*WORK ITEM*: The records appear below. Copy each one exactly.

*EXTRACTED MATERIAL*:
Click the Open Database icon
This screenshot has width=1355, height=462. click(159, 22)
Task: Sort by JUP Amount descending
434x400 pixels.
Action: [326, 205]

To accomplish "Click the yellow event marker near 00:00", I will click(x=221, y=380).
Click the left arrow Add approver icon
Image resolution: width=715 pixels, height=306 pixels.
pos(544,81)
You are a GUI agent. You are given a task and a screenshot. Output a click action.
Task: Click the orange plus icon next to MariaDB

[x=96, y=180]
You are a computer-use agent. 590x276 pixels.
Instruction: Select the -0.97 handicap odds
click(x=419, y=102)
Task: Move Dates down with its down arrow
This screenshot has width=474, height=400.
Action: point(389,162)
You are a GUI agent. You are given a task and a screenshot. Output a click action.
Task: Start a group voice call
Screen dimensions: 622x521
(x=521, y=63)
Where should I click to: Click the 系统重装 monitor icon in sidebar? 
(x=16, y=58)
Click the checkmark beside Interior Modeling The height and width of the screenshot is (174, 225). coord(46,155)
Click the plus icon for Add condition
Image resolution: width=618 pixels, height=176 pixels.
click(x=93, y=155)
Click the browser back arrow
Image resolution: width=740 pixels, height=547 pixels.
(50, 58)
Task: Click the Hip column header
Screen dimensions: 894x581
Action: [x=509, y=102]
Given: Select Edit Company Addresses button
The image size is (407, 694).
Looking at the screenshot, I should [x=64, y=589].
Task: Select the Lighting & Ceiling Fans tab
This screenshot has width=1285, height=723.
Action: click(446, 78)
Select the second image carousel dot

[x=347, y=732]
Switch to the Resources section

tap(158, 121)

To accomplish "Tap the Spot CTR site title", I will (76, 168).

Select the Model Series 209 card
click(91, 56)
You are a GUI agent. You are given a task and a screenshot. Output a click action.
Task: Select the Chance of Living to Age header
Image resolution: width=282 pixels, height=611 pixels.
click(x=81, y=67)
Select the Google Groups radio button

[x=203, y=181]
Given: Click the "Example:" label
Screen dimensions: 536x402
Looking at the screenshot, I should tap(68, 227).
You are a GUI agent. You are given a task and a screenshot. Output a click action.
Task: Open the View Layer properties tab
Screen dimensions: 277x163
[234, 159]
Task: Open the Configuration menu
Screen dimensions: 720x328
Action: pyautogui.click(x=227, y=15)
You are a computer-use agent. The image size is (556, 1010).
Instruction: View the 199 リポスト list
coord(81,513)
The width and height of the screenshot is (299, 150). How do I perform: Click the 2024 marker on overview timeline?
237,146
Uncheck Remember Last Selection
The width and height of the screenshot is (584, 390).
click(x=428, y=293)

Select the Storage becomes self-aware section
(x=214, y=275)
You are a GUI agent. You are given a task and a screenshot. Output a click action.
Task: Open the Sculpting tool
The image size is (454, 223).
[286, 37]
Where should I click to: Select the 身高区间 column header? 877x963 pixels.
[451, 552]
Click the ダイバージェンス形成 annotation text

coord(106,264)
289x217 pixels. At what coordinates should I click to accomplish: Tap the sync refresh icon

*EXPECTED OUTPUT*:
Click the Open Database icon
This screenshot has width=1355, height=462. click(159, 22)
Task: Sort by JUP Amount descending
434x400 pixels.
Action: [326, 205]

To accomplish "Click the yellow event marker near 00:00", I will click(x=221, y=380).
Click the left arrow Add approver icon
Image resolution: width=715 pixels, height=306 pixels.
pos(544,81)
You are a GUI agent. You are given a task and a screenshot. Output a click action.
Task: Click the orange plus icon next to MariaDB

[x=96, y=180]
You are a computer-use agent. 590x276 pixels.
Instruction: Select the -0.97 handicap odds
click(x=419, y=102)
Task: Move Dates down with its down arrow
This screenshot has width=474, height=400.
Action: point(389,162)
You are a GUI agent. You are given a task and a screenshot. Output a click action.
Task: Start a group voice call
Screen dimensions: 622x521
(x=521, y=63)
Where should I click to: Click the 系统重装 monitor icon in sidebar? 
(x=16, y=58)
Click the checkmark beside Interior Modeling The height and width of the screenshot is (174, 225). coord(46,155)
Click the plus icon for Add condition
Image resolution: width=618 pixels, height=176 pixels.
click(x=93, y=155)
Click the browser back arrow
Image resolution: width=740 pixels, height=547 pixels.
(50, 58)
Task: Click the Hip column header
Screen dimensions: 894x581
Action: [x=509, y=102]
Given: Select Edit Company Addresses button
The image size is (407, 694).
Looking at the screenshot, I should [x=64, y=589].
Task: Select the Lighting & Ceiling Fans tab
This screenshot has width=1285, height=723.
Action: click(446, 78)
Select the second image carousel dot

[x=347, y=732]
Switch to the Resources section

tap(158, 121)

To accomplish "Tap the Spot CTR site title", I will (76, 168).

Select the Model Series 209 card
click(91, 56)
You are a GUI agent. You are given a task and a screenshot. Output a click action.
Task: Select the Chance of Living to Age header
Image resolution: width=282 pixels, height=611 pixels.
click(x=81, y=67)
Select the Google Groups radio button

[x=203, y=181]
Given: Click the "Example:" label
Screen dimensions: 536x402
Looking at the screenshot, I should tap(68, 227).
You are a GUI agent. You are given a task and a screenshot. Output a click action.
Task: Open the View Layer properties tab
Screen dimensions: 277x163
[234, 159]
Task: Open the Configuration menu
Screen dimensions: 720x328
Action: pyautogui.click(x=227, y=15)
You are a computer-use agent. The image size is (556, 1010).
Instruction: View the 199 リポスト list
coord(81,513)
The width and height of the screenshot is (299, 150). How do I perform: Click the 2024 marker on overview timeline?
237,146
Uncheck Remember Last Selection
The width and height of the screenshot is (584, 390).
click(x=428, y=293)

Select the Storage becomes self-aware section
(x=214, y=275)
You are a GUI agent. You are given a task and a screenshot. Output a click action.
Task: Open the Sculpting tool
The image size is (454, 223).
[286, 37]
Where should I click to: Select the 身高区间 column header? 877x963 pixels.
[451, 552]
Click the ダイバージェンス形成 annotation text

coord(106,264)
289x217 pixels. At what coordinates should I click to accomplish: Tap the sync refresh icon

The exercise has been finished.